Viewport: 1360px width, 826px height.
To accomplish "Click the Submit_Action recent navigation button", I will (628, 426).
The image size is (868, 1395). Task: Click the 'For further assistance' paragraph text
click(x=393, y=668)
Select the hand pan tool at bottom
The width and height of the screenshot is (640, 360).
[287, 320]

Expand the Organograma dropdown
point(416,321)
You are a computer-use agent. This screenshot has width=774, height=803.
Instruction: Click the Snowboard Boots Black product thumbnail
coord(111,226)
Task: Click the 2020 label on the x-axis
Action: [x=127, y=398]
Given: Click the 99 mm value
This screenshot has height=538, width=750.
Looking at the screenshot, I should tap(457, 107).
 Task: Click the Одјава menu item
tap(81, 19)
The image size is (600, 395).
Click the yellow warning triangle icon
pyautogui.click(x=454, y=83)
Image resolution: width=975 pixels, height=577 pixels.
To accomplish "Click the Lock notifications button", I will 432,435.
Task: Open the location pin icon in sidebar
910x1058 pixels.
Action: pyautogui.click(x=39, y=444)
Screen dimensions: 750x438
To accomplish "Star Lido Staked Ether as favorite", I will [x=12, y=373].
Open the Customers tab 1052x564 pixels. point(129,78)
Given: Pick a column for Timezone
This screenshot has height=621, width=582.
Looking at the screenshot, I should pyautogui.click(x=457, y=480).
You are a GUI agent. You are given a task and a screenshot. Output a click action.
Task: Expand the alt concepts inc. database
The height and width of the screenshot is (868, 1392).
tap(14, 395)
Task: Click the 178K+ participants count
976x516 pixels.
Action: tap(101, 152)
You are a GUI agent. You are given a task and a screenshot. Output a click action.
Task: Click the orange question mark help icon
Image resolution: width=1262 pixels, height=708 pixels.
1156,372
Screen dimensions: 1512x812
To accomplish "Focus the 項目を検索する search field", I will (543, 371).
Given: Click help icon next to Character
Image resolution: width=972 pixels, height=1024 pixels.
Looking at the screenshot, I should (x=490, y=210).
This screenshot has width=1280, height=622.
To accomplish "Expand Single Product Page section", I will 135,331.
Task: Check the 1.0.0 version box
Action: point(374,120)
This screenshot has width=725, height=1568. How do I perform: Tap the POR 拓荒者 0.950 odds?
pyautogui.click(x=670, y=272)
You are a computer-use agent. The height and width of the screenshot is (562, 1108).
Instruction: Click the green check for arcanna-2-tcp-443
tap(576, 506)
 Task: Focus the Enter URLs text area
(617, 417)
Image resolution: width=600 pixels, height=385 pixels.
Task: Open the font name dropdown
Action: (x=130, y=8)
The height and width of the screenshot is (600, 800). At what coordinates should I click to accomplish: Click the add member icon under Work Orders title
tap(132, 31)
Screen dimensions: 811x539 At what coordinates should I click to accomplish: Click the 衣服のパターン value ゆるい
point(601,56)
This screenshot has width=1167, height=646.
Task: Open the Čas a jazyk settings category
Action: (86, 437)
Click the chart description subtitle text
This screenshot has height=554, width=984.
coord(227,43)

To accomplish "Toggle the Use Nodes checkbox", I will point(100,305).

....................

Required action:
Every line of data must be returned unchanged.

Response for this exercise:
Viewport: 1360px width, 826px height.
To accomplish "Click the Submit_Action recent navigation button", I will (628, 426).
The image size is (868, 1395). Task: Click the 'For further assistance' paragraph text
click(x=393, y=668)
Select the hand pan tool at bottom
The width and height of the screenshot is (640, 360).
[287, 320]

Expand the Organograma dropdown
point(416,321)
You are a computer-use agent. This screenshot has width=774, height=803.
Instruction: Click the Snowboard Boots Black product thumbnail
coord(111,226)
Task: Click the 2020 label on the x-axis
Action: [x=127, y=398]
Given: Click the 99 mm value
This screenshot has height=538, width=750.
Looking at the screenshot, I should tap(457, 107).
 Task: Click the Одјава menu item
tap(81, 19)
The image size is (600, 395).
Click the yellow warning triangle icon
pyautogui.click(x=454, y=83)
Image resolution: width=975 pixels, height=577 pixels.
To accomplish "Click the Lock notifications button", I will 432,435.
Task: Open the location pin icon in sidebar
910x1058 pixels.
Action: pyautogui.click(x=39, y=444)
Screen dimensions: 750x438
To accomplish "Star Lido Staked Ether as favorite", I will [x=12, y=373].
Open the Customers tab 1052x564 pixels. point(129,78)
Given: Pick a column for Timezone
This screenshot has height=621, width=582.
Looking at the screenshot, I should pyautogui.click(x=457, y=480).
You are a GUI agent. You are given a task and a screenshot. Output a click action.
Task: Expand the alt concepts inc. database
The height and width of the screenshot is (868, 1392).
tap(14, 395)
Task: Click the 178K+ participants count
976x516 pixels.
Action: tap(101, 152)
You are a GUI agent. You are given a task and a screenshot. Output a click action.
Task: Click the orange question mark help icon
Image resolution: width=1262 pixels, height=708 pixels.
1156,372
Screen dimensions: 1512x812
To accomplish "Focus the 項目を検索する search field", I will (543, 371).
Given: Click help icon next to Character
Image resolution: width=972 pixels, height=1024 pixels.
Looking at the screenshot, I should (x=490, y=210).
This screenshot has width=1280, height=622.
To accomplish "Expand Single Product Page section", I will 135,331.
Task: Check the 1.0.0 version box
Action: point(374,120)
This screenshot has width=725, height=1568. How do I perform: Tap the POR 拓荒者 0.950 odds?
pyautogui.click(x=670, y=272)
You are a computer-use agent. The height and width of the screenshot is (562, 1108).
Instruction: Click the green check for arcanna-2-tcp-443
tap(576, 506)
 Task: Focus the Enter URLs text area
(617, 417)
Image resolution: width=600 pixels, height=385 pixels.
Task: Open the font name dropdown
Action: (x=130, y=8)
The height and width of the screenshot is (600, 800). At what coordinates should I click to accomplish: Click the add member icon under Work Orders title
tap(132, 31)
Screen dimensions: 811x539 At what coordinates should I click to accomplish: Click the 衣服のパターン value ゆるい
point(601,56)
This screenshot has width=1167, height=646.
Task: Open the Čas a jazyk settings category
Action: (86, 437)
Click the chart description subtitle text
This screenshot has height=554, width=984.
coord(227,43)

To accomplish "Toggle the Use Nodes checkbox", I will point(100,305).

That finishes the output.